For the foregoing reasons, the Court grants summary judgment for Defendant as to liability coverage, and for Plaintiffs as to property coverage. There remains a dispute between the parties as to the total number of slides, the number of originals, and the number of duplicates. The Court directs the parties to confer, to attempt to resolve the dispute informally, and to report the status of such attempt to the Court by letter to be received on or before April 27, 1995. In the event that the parties are unable to resolve the issue, the Court shall order submissions and, if necessary, a hearing on the issue.
FN1. Defendant alleges that a total of 176 slides were consigned and stolen. Defendant alleges that 91 belonged to The Image Bank, of which there were allegedly 28 originals and 63 duplicates, and 85 belonged to The Stock Market, of which there were allegedly 78 originals and 7 duplicates. Plaintiffs do not question the total of 176 slides, but assert that there is insufficient evidence before the Court to determine the number of originals and duplicates.

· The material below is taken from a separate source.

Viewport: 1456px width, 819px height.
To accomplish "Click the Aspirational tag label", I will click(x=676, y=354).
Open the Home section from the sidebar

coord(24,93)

FN2. Terms in quotes are defined in the definitions section of the Policy. See Stern Aff.Ex. I (the Policy) at Commercial General Liability Coverage Form, Section 5. While the term "loading and unloading" is defined in this section, endorsement No. CG 01 63 04 86, entitled New York Changes??Amendatory Endorsement, indicates that "Any definition of 'loading or unloading' does not apply." See id. at Amendatory Endorsement.
FN3. Exclusion J also states that "[p]aragraphs (3), (4), (5), and (6) of this exclusion do not apply to liability assumed under a sidetrack agreement." This provision indicates an insured could purchase the added security of liability coverage for personal property in the insured's control. No sidetrack agreement was arranged between these parties.
FN4. The Court does not find that photographic images in general are replaceable in this manner, merely that in the commercial context before the Court the lost slides, created and used for entirely commercial purposes, can be replaced with other images of like kind and quality such that exclusion should not apply.